The current generation of 18-to-34-year-olds – otherwise known as Millennials — is more likely to be living with their parents than in any other living situation for the first time in 130 years, according to a recent study.
Just over 34 percent of Millennials nationwide are still living with their parents, despite the population being considered the most-educated generation in American history, according to a study by the apartment-finding service Abodo. In many of the country’s largest metropolitan areas, the percentage of Millennials who haven’t flown the coup is much higher than the nationwide average.
Boston has the twelfth highest percentage of Millennials stuck at home, with 35 percent of young people still living with their parents, the study found. This comes despite the Boston area having the most highly educated population of Millennials living at home. Boston has the second-lowest Millennial unemployment rate of the top-12 cities, and has the highest average income of Millennials living at home. But young people in the area are facing the second highest median rent of the top 12 cities, behind only Los Angeles, the study found.
Rents too high
Why are Millennials – who make up one-third of the country’s population – choosing to stay at home? According to Abodo, there may not be much choice in the matter after all.
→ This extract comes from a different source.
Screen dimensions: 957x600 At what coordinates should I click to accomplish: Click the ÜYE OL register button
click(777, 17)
The study shows that the majority of Millennials living at home are employed; the national unemployment rate for the group is 5.5 percent, according to Abodo. Though the population is largely employed, renting their own place is still out of their means.
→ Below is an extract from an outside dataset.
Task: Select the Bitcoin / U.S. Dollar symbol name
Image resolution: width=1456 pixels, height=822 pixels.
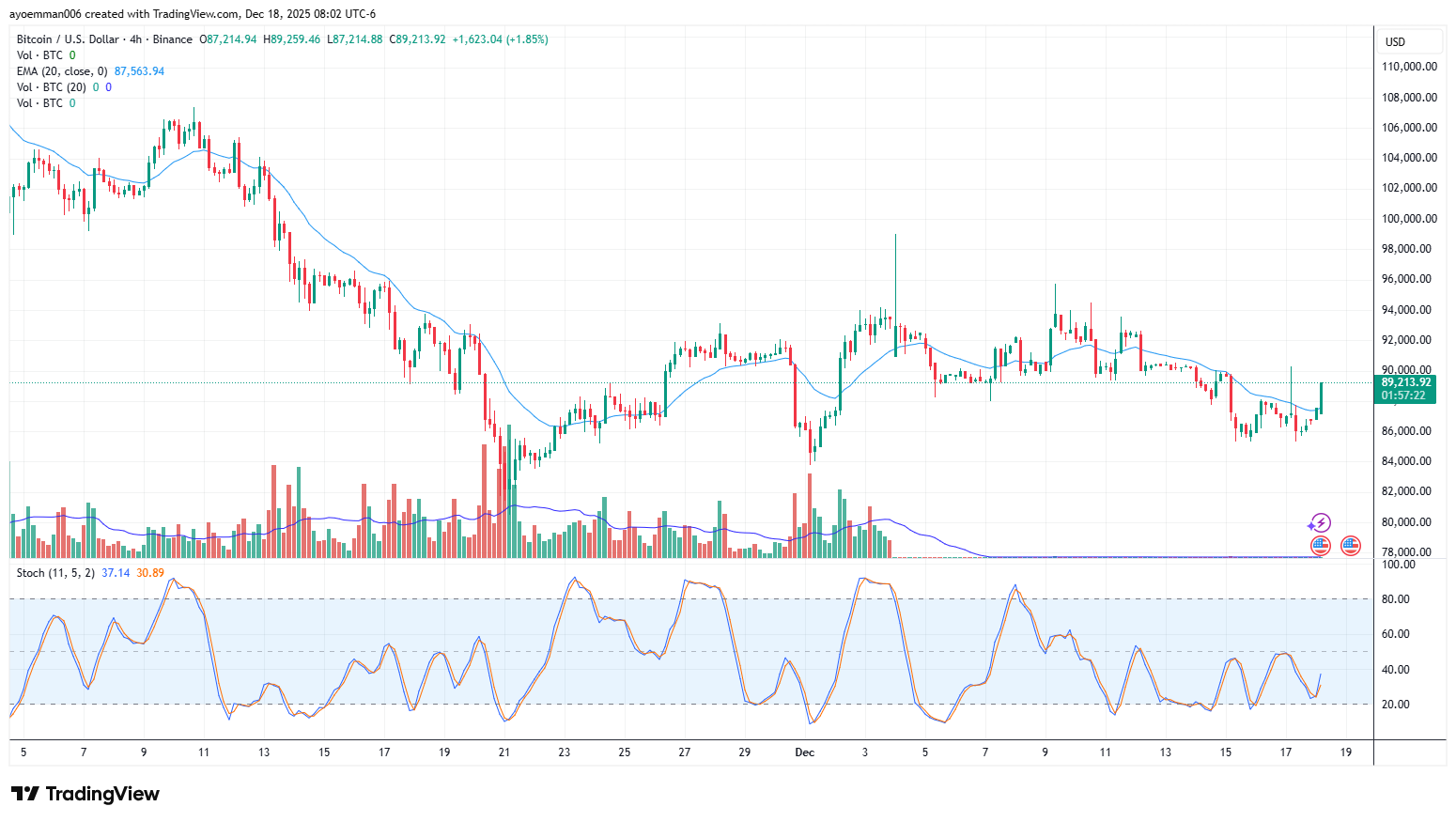Action: (66, 39)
Rents in the 16 cities with the highest Millennials-at-home rate are averaging at least double, and sometimes triple, Housing and Urban Development’s threshold for acceptable rent cost, which is 30 percent of a person’s monthly income.
Of the 16 cities in the study, the cheapest rent is in Cleveland, which would still require a renter to spend 71 percent of their income on housing, according to Abodo. Millennials in Miami would have to spend 93 percent of their income on rent. In Atlanta, Baltimore, Miami, Los Angeles, San Bernardino and Washington, D.C., Millennial renters would also have to pay at least 90 percent of their income towards rent.
Wages too low
The study uses the median monthly income of Millennials in each city to determine how much of their income would go towards rent. It turns out that the incomes Millennials are taking home are less than for previous generations of young people, Abodo said. And because it is the most educated generation in history (with 60 percent of Millennials having gone to college), the average college graduate is saddled with $30,000 in student loan debt.
“The problem isn’t just high rent, or just lack of education, or just unemployment, or just low pay. Often, it’s a combination,” Abodo wrote in its study. “For many of these 18-to-34-year-olds, living with parents isn’t simply a lifestyle choice but a necessity brought on by high rent prices and relatively low incomes. It’s not hard to see why moving out isn’t an attractive possibility.”